Abstract

Dear sir,
I appreciated the contributions published in Veterinary Pathology, September 2009 (vol. 46, no. 5): “Mycoplasma pulmonis and Lymphoma in Bioassays in Rats,” by Schoeb et al (pp. 952–959), as well as “Confidence in Rodent Carcinogenesis Bioassays,” by Ward and Alden (pp. 790–791). They vividly demonstrate how ignorance can produce harm. Let me add, in a few words, my experience in dealing with a similar matter. In 1989, I was employed as a toxicologic pathologist with a major Swiss multinational chemical company. My employer was manufacturing an agrochemical that was appropriately tested for toxicity, registered, and successfully marketed around the world. One day, we received a message that this agrochemical was examined by scientists in a certain country and was found to be carcinogenic to rats. This message was very surprising because our agrochemical had been previously tested in chronic rodent studies in a renowned UK contract research laboratory and was found to be free of carcinogenicity. My employer sent me to visit these scientists and review the available data. My observations and conclusions were as follows: The chronic rat study was carried out under non-specific-pathogen-free conditions, in a room with free access for people and pets, much worse than conventional conditions, where any kind of infection was possible.
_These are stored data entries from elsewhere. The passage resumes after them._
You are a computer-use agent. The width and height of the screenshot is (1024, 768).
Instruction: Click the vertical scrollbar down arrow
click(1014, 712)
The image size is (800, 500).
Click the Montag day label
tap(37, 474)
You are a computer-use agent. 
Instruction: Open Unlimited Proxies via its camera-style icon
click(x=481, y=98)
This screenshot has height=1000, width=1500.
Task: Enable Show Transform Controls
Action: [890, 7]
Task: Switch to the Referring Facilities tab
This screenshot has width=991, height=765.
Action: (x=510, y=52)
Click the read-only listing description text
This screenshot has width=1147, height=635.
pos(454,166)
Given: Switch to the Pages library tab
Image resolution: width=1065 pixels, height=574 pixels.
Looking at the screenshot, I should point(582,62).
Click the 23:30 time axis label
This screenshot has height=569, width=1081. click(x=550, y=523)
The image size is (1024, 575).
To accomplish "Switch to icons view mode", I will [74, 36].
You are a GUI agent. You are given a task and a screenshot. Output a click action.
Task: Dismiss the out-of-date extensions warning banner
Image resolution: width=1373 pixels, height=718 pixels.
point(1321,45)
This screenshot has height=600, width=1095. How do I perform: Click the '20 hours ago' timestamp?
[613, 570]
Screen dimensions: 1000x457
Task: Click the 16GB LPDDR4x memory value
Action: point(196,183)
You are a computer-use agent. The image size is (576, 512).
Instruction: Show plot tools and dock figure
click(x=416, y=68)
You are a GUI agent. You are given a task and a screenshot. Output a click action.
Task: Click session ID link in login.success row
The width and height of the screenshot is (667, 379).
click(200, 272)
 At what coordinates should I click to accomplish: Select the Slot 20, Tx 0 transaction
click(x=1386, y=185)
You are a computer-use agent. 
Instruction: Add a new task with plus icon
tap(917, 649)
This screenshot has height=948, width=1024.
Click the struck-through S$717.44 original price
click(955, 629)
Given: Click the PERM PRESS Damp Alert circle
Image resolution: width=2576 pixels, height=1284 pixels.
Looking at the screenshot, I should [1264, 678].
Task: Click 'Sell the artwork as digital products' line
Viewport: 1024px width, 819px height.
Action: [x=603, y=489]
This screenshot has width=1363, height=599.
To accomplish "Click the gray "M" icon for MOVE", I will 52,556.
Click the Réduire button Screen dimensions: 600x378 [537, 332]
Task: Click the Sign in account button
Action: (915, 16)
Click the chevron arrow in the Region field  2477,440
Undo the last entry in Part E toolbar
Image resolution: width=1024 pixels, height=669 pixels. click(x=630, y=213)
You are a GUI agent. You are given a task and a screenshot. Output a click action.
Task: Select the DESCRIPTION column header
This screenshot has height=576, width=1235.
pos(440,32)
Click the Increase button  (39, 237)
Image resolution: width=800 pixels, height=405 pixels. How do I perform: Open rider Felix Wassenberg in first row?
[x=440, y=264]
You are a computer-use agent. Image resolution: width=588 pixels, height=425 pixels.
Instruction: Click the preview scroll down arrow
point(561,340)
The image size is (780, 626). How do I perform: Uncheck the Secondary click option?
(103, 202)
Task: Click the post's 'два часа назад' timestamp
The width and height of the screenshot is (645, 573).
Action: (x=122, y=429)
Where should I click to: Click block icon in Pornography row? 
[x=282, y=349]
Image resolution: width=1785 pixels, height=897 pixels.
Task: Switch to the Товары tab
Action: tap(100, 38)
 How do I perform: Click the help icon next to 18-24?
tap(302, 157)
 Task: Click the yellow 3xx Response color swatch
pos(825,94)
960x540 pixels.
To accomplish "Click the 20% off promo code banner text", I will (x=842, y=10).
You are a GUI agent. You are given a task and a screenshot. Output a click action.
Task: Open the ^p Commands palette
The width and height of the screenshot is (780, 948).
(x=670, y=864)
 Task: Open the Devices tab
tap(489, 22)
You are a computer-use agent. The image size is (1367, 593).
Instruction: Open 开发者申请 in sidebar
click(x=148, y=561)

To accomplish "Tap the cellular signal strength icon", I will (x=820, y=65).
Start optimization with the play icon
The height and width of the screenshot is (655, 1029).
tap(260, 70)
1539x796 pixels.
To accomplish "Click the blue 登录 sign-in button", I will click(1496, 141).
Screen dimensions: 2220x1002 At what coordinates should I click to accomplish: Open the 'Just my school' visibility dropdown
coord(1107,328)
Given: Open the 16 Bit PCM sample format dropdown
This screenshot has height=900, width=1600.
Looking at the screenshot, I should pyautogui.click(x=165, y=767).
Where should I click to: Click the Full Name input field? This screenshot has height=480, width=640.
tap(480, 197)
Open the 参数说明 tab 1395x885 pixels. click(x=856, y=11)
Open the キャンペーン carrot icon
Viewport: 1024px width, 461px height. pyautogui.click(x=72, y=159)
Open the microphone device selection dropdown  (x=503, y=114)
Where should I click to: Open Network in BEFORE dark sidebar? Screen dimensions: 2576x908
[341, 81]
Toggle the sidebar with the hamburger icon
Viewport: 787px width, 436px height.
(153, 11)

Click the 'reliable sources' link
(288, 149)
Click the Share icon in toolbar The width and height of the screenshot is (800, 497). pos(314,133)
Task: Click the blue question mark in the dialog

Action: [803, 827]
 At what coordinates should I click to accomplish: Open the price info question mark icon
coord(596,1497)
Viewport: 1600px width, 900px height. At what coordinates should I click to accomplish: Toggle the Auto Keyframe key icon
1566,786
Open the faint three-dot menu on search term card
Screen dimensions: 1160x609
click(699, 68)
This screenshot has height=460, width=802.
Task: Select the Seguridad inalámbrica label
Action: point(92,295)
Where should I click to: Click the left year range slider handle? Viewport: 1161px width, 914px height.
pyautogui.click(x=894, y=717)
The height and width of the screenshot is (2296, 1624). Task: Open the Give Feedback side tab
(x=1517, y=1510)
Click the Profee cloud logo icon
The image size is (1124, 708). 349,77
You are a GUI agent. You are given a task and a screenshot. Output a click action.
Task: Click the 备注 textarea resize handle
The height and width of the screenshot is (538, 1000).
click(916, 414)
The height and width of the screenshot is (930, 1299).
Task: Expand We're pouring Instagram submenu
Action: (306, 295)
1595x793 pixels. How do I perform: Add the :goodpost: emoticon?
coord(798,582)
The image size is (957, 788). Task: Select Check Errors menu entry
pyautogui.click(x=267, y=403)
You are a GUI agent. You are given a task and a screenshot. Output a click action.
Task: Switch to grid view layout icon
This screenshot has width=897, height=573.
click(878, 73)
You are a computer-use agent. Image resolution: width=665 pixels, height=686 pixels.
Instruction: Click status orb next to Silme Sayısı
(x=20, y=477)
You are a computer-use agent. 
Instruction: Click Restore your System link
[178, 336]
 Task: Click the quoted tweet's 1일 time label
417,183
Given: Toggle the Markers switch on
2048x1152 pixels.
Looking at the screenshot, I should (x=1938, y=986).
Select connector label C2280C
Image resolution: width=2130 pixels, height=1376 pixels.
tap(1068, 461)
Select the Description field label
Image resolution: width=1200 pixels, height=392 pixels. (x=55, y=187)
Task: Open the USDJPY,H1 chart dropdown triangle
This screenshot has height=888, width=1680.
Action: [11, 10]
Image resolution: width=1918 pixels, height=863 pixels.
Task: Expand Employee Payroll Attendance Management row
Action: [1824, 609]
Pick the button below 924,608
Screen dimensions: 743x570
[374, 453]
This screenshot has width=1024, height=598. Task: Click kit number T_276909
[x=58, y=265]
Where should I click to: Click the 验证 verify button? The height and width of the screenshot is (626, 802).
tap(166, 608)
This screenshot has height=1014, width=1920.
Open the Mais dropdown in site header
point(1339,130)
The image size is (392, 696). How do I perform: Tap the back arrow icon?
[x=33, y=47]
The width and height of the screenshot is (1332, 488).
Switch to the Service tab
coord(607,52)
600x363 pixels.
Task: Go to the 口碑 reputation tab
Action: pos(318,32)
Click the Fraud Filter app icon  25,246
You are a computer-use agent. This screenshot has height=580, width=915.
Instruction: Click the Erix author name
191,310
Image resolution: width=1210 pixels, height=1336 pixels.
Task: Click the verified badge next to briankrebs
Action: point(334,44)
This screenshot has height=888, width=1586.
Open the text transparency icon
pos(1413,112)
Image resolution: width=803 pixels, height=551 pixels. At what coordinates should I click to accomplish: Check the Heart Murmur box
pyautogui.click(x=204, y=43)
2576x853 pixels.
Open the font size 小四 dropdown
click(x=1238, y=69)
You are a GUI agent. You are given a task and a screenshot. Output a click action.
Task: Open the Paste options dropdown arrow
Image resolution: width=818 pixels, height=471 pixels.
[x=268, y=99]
No data were kept, save for photographs of tissue masses observed at necropsy in treated animals. Reportedly, such tissue masses occurred only in treated animals but not the control group. The scientists were not aware of the fact that aging rats develop spontaneous tumors. They were self-appointed toxicologists, and this study was the first—and, luckily, the only one—they ever carried out. I did not believe that they had any control animals. The microscopic slides were not available—they had been discarded! The original microscopic evaluation had been carried out by an MD pathologist in a local hospital. He found many lymphocytes in the lung and believed that the rats had lymphomas.
When I showed these scientists the rat volume of an American College of Laboratory Animal Medicine series, in the chapter dealing with mycoplasmal pneumonia where there was explicit warning about the possibility of confusing massive inflammation with lymphomas, the hosts started to be rude. They wished to have no more discussion, and I was asked to leave their country and never to return. They wrote a letter of complaint to my employer, accusing me of impolite behavior. Nowadays, we are increasingly concerned about new emerging diseases (see the recent issue of Veterinary Pathology). This story underlies the necessity of remembering the classical and supposedly eradicated diseases as well.